Mick estaba allí, y nos metimos en la oficina que tenía en la parte posterior del local. Allí tiene un viejo escritorio de madera, sillas de oficina y un sillón reclinable Naugahyde. También tiene un viejo sofá de cuero verde, donde a veces se tumba a descansar durante unas horas. Una vez me dijo que tenía tres apartamentos en la ciudad, cada uno de ellos alquilado a nombre de una persona diferente. Y, por supuesto, también tiene la granja del norte.

– Eres el primero en llegar -me dijo-. Tom y Andy estarán aquí a las once. Matt, ¿te lo has pensado bien?

– Sí.

– ¿Y no tienes remordimientos?

– ¿Por qué iba a tenerlos?

– No pasaría nada aunque los tuvieses. Es probable que haya mucho derramamiento de sangre. Ya te lo dije anoche.

– Sí, me acuerdo perfectamente.

– Tendrás que llevar pistola; y si la llevas…

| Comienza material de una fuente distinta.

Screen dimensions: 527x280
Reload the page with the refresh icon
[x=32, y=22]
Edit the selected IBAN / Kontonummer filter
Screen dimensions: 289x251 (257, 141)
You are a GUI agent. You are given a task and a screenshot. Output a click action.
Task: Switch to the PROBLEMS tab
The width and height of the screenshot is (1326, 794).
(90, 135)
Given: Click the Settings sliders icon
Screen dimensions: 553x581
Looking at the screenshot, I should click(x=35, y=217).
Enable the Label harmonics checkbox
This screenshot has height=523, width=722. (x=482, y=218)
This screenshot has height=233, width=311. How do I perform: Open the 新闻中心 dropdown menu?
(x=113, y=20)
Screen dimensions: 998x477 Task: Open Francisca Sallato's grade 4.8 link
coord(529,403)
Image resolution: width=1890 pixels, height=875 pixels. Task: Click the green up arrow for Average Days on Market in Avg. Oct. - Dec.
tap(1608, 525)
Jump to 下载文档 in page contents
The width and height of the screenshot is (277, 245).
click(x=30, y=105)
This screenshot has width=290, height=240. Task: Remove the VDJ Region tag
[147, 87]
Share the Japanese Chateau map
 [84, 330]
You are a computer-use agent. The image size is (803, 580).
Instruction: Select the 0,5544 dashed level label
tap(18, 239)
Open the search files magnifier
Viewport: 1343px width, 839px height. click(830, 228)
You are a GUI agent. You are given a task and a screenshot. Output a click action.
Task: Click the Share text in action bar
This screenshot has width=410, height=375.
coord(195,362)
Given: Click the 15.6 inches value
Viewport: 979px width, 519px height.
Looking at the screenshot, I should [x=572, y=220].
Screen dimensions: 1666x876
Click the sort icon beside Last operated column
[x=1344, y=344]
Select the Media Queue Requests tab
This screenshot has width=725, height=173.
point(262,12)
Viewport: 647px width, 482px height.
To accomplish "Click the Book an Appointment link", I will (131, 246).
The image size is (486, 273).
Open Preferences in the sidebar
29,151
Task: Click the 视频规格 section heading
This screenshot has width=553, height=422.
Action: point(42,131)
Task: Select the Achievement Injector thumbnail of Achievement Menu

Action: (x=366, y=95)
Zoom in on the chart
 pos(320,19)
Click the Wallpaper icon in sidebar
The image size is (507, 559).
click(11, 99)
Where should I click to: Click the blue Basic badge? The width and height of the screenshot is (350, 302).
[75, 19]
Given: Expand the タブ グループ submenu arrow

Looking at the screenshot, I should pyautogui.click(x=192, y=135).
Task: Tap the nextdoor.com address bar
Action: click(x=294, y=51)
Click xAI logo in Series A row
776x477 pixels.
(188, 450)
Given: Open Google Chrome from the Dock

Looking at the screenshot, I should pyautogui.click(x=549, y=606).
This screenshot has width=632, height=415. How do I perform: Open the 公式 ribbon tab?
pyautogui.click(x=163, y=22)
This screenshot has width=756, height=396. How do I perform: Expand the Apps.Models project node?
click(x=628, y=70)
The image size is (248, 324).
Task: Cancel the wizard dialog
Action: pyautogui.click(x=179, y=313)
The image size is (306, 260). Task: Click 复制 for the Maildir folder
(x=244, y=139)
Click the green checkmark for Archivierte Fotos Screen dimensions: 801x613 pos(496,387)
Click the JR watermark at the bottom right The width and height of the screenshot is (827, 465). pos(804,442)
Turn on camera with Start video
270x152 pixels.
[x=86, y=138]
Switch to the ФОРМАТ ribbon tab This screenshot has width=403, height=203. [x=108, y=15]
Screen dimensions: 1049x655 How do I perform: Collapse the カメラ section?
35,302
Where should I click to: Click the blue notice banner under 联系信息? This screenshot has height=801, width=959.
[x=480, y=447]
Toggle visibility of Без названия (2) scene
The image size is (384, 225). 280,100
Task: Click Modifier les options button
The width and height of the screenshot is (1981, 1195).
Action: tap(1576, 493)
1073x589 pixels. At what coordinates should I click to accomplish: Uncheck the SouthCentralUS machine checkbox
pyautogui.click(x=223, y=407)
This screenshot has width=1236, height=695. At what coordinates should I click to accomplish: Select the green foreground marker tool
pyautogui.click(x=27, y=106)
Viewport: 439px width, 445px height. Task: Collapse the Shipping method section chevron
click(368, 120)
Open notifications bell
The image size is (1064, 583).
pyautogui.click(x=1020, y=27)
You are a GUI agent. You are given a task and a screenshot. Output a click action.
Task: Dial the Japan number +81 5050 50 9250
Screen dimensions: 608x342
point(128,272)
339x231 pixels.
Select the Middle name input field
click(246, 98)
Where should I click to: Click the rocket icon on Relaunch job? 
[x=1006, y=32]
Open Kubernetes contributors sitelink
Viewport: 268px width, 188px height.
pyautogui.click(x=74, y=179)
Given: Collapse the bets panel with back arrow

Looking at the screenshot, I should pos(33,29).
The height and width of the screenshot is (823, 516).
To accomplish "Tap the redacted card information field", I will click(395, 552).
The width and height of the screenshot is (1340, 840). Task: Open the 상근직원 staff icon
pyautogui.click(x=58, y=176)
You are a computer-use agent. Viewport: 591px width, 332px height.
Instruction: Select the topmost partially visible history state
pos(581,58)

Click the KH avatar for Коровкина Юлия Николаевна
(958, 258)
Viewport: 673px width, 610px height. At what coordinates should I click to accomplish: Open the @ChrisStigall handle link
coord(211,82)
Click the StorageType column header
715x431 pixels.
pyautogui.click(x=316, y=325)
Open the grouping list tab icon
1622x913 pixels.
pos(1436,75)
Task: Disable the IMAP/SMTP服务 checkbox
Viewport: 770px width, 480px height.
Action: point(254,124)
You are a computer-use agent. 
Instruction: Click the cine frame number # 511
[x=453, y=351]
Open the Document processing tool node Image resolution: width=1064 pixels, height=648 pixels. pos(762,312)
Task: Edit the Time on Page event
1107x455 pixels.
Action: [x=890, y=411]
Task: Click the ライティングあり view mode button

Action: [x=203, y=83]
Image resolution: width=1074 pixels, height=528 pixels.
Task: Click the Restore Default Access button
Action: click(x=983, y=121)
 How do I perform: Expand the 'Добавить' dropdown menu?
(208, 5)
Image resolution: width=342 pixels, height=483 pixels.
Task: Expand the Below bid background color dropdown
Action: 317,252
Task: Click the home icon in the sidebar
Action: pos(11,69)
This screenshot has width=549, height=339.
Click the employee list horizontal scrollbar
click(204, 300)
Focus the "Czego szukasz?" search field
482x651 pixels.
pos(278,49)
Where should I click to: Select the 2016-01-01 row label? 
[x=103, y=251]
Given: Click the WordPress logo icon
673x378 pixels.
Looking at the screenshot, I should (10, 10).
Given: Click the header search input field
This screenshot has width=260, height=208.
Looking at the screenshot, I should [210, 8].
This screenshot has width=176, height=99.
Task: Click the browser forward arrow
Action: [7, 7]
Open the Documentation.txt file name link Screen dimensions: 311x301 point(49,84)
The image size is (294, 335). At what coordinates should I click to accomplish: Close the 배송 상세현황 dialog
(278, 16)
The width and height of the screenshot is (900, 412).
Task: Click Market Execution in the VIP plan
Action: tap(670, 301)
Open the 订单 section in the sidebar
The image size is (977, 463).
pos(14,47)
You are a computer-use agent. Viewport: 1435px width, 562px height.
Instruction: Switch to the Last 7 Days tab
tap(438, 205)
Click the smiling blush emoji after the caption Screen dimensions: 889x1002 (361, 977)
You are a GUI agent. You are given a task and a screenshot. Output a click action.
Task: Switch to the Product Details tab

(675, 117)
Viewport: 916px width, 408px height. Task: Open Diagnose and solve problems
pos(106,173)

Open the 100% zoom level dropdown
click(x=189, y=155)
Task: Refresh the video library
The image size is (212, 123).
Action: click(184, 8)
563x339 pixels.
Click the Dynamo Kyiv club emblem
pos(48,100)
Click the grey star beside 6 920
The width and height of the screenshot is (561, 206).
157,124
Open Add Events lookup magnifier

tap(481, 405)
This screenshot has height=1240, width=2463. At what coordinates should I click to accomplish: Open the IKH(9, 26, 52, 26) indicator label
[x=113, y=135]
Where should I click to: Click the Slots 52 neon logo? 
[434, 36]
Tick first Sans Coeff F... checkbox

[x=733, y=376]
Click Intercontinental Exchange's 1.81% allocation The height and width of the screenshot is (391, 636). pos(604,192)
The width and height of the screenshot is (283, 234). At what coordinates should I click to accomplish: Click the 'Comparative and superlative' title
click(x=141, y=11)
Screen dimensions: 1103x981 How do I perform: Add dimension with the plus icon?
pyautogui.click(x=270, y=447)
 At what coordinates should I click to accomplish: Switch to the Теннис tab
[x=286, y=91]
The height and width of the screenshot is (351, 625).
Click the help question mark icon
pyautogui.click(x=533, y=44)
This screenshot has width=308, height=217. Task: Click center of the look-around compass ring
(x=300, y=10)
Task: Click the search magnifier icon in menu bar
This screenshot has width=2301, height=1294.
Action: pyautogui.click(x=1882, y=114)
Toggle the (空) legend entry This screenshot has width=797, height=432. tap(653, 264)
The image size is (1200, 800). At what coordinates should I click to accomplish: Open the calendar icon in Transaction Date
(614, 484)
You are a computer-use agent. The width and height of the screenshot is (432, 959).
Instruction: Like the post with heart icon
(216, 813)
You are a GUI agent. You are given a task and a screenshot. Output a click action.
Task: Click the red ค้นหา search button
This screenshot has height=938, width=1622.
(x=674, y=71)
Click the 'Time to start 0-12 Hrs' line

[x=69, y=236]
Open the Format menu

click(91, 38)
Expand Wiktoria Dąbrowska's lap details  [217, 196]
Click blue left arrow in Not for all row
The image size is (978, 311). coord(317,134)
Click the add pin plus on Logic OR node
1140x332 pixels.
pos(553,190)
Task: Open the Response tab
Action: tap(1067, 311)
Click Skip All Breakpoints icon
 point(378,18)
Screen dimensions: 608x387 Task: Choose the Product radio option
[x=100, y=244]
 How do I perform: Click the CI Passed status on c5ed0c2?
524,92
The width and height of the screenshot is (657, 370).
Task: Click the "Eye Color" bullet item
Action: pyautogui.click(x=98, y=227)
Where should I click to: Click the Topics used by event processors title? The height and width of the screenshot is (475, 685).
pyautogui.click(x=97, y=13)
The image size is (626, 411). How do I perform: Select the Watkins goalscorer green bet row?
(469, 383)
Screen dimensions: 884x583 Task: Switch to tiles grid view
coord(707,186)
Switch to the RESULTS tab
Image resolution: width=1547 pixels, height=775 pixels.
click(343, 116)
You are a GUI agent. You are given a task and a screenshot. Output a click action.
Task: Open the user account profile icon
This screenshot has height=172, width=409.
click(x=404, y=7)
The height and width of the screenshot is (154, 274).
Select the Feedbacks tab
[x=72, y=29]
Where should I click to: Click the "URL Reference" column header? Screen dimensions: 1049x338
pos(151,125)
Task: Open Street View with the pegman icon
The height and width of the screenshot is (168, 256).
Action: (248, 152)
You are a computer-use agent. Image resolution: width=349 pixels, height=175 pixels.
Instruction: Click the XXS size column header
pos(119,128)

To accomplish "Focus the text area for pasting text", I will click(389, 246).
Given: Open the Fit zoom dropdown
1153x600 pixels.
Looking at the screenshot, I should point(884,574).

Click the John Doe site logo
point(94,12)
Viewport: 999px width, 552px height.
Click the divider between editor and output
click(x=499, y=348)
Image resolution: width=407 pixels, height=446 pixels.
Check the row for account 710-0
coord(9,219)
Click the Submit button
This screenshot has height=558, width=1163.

– Tienes que estar dispuesto a usarla. Sí, ya lo sé.

– Oh, por Dios -me dijo-. ¿Estás seguro de que vas a ser capaz de hacerlo?

– Ya lo veremos, ¿no?

Abrió la caja fuerte y me enseñó varias armas. La que me recomendaba era una SIG Sauer de 9 mm automática. Pesaba una tonelada y, desde luego, parecía capaz de parar un tren sin frenos. Jugué un rato con ella, probé el pasador, le quité el cargador y volví a ponérselo, y la verdad es que me gustaba cómo me sentía con ella en la mano. Era una pieza magnífica y estaba claro que resultaba impresionante. Pero terminé devolviéndosela y eligiendo un revolver de cañón recortado S &W del calibre 38. No tenía el aspecto amenazador de la SIG Sauer, por no hablar de su potencia, pero me resultaba mucho más cómodo de llevar en los riñones, debajo del cinturón. Y además se parecía a la que solía llevar cuando pertenecía al cuerpo.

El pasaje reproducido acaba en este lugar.